§ Task instructions:
From the records below, print exactly the lines starting at the one containing "Given: Open the dashboard gauge sidebar icon" and ending at the one containing "Click the paste clipboard icon in toolbar", ends included, and nothing else.
%%
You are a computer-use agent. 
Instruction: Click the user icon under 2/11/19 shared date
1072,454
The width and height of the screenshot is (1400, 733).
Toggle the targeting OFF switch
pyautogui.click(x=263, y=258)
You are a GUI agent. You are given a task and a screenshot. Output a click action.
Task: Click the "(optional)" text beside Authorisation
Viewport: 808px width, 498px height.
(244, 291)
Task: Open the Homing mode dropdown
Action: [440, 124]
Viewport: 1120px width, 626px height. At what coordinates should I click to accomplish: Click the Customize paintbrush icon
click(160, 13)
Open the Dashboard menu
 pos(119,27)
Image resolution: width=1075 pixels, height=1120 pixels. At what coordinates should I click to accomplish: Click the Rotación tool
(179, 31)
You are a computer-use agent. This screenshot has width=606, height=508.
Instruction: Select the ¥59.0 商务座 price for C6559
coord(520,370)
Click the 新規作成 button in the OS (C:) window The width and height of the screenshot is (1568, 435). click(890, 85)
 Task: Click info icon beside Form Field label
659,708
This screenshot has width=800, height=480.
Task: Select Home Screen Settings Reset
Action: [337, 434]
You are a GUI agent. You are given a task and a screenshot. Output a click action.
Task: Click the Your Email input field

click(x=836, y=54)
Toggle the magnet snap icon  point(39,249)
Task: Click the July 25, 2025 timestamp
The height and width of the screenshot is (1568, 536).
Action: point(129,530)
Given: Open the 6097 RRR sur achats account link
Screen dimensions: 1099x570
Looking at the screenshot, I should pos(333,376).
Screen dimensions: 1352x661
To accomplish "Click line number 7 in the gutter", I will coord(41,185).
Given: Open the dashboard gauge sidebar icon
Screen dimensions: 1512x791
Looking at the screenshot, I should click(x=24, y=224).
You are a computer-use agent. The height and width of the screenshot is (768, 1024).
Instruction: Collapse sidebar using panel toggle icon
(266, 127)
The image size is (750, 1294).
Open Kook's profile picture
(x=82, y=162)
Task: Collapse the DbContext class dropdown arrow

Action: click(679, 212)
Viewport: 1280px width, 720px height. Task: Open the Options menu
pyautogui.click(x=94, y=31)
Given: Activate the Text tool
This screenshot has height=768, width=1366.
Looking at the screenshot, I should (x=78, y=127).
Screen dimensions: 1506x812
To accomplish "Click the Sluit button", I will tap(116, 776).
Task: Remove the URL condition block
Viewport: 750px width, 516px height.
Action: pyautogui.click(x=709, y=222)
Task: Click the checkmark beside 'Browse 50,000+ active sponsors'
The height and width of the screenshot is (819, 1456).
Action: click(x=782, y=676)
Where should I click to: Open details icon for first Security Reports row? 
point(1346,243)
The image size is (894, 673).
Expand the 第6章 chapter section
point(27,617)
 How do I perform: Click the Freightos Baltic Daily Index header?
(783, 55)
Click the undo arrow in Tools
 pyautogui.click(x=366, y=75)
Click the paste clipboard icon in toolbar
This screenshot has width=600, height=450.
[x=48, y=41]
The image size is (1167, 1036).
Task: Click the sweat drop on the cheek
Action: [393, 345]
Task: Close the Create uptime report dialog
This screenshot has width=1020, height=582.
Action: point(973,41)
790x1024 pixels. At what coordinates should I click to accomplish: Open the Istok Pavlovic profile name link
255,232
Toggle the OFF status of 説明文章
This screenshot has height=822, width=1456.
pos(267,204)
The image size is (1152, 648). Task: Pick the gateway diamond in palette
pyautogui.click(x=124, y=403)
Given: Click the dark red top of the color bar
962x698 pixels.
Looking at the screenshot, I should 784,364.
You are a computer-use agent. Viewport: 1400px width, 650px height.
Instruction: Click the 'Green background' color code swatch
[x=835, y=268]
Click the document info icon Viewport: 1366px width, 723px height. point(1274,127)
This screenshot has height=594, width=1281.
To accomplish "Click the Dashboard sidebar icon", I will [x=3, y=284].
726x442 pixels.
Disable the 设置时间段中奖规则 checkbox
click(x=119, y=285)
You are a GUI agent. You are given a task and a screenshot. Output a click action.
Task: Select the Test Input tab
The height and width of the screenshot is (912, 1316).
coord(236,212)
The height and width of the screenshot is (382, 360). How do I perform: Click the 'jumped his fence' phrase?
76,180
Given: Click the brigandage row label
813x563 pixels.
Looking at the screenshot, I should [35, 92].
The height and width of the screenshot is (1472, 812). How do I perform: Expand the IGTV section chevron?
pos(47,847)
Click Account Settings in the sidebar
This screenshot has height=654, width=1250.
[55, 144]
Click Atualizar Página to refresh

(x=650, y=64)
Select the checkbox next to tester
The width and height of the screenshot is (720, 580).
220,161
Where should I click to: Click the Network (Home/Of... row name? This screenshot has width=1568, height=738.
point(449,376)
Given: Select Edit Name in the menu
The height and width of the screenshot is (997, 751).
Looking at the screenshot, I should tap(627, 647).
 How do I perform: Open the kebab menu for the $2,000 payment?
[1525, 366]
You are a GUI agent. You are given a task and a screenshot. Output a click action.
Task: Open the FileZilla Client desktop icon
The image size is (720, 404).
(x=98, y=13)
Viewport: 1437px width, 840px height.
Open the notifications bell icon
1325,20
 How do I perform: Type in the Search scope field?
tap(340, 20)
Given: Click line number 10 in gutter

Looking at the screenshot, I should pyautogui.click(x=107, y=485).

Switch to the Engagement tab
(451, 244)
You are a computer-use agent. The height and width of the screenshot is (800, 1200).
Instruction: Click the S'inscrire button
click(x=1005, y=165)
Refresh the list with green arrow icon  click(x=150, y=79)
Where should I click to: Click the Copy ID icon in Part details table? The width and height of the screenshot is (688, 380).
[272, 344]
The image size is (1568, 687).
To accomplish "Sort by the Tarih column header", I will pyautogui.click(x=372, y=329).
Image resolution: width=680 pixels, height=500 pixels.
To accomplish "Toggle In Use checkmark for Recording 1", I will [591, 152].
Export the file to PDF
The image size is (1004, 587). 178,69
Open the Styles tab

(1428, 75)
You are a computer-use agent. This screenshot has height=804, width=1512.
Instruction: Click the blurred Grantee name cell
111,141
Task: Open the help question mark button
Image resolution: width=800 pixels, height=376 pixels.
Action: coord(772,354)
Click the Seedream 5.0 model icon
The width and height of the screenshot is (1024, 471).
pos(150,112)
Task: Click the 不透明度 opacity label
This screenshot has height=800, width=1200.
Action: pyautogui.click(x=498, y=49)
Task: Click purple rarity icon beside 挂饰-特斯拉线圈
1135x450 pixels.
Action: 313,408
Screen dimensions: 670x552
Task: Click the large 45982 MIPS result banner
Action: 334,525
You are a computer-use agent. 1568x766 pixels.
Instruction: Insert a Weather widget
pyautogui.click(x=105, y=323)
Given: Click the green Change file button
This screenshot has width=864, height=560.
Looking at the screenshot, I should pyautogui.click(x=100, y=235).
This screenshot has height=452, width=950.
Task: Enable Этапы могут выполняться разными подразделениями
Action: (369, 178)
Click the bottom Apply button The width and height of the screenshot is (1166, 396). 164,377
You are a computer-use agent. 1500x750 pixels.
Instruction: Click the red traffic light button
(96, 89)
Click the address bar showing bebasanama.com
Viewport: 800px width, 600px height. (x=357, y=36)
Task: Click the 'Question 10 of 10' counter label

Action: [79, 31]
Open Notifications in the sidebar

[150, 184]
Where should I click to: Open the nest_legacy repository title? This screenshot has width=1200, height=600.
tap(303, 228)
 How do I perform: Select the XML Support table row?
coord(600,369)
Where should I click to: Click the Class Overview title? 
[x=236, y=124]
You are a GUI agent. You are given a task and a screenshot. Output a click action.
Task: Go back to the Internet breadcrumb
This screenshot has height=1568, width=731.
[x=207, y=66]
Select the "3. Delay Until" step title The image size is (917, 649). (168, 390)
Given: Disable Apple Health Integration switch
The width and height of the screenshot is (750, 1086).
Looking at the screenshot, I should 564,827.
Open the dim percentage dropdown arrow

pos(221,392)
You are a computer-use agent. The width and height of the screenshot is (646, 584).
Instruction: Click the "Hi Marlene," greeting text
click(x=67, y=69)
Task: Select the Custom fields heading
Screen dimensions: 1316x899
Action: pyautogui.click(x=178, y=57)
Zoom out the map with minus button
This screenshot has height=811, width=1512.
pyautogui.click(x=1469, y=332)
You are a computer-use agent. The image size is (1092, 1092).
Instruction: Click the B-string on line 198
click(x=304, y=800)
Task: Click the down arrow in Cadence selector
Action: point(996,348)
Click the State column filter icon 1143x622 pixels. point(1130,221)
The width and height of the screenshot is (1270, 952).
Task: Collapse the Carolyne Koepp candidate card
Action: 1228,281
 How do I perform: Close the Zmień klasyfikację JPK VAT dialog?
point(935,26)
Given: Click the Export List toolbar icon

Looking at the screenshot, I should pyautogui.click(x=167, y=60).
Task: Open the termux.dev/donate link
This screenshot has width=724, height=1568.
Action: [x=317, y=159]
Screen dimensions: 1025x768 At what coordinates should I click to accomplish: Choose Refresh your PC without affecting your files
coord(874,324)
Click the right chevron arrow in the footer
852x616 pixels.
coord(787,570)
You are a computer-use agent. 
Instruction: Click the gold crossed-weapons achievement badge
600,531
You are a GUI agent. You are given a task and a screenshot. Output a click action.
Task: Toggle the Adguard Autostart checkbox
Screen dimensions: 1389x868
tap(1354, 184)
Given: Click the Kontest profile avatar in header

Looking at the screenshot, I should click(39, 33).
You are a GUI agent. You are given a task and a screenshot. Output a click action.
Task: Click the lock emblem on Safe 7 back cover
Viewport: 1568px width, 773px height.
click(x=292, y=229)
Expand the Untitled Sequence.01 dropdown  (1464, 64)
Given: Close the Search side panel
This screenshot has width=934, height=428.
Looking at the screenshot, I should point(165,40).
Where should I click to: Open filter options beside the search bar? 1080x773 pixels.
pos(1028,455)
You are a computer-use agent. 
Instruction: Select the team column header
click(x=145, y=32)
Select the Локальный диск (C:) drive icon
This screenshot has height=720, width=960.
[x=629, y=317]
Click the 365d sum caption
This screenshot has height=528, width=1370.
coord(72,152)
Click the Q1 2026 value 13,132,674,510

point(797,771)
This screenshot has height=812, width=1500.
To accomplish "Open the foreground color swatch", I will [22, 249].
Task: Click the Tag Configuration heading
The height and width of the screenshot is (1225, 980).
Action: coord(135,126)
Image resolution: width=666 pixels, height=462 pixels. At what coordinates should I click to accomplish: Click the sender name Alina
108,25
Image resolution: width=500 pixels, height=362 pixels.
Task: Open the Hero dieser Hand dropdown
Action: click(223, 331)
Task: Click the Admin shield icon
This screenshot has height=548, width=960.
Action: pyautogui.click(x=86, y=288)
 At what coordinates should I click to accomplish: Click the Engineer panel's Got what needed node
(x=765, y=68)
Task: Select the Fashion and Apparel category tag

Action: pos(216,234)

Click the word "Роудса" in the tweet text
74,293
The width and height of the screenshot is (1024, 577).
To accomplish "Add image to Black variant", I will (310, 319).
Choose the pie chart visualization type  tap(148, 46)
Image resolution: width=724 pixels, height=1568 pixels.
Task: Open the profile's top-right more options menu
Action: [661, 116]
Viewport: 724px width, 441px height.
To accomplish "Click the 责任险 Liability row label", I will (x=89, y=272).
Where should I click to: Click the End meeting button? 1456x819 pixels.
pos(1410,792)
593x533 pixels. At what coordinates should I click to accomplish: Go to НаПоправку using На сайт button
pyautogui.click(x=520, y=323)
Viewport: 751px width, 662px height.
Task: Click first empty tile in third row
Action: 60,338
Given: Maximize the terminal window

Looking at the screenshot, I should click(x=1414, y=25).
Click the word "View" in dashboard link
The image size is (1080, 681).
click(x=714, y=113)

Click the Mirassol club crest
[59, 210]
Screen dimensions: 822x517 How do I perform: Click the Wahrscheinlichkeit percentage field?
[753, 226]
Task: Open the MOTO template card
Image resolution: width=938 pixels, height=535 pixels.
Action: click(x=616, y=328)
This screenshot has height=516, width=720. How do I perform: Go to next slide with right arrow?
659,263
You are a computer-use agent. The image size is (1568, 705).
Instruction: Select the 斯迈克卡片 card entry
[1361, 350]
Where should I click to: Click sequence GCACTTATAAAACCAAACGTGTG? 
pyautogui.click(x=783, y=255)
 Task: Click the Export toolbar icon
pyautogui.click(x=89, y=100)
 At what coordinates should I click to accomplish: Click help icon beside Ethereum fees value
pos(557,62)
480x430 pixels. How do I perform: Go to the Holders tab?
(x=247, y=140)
%%
§ Task answer:
Given: Open the dashboard gauge sidebar icon
Screen dimensions: 1512x791
Looking at the screenshot, I should click(x=24, y=224).
You are a computer-use agent. The height and width of the screenshot is (768, 1024).
Instruction: Collapse sidebar using panel toggle icon
(266, 127)
The image size is (750, 1294).
Open Kook's profile picture
(x=82, y=162)
Task: Collapse the DbContext class dropdown arrow

Action: click(679, 212)
Viewport: 1280px width, 720px height. Task: Open the Options menu
pyautogui.click(x=94, y=31)
Given: Activate the Text tool
This screenshot has height=768, width=1366.
Looking at the screenshot, I should (x=78, y=127).
Screen dimensions: 1506x812
To accomplish "Click the Sluit button", I will tap(116, 776).
Task: Remove the URL condition block
Viewport: 750px width, 516px height.
Action: pyautogui.click(x=709, y=222)
Task: Click the checkmark beside 'Browse 50,000+ active sponsors'
The height and width of the screenshot is (819, 1456).
Action: click(x=782, y=676)
Where should I click to: Open details icon for first Security Reports row? 
point(1346,243)
The image size is (894, 673).
Expand the 第6章 chapter section
point(27,617)
 How do I perform: Click the Freightos Baltic Daily Index header?
(783, 55)
Click the undo arrow in Tools
 pyautogui.click(x=366, y=75)
Click the paste clipboard icon in toolbar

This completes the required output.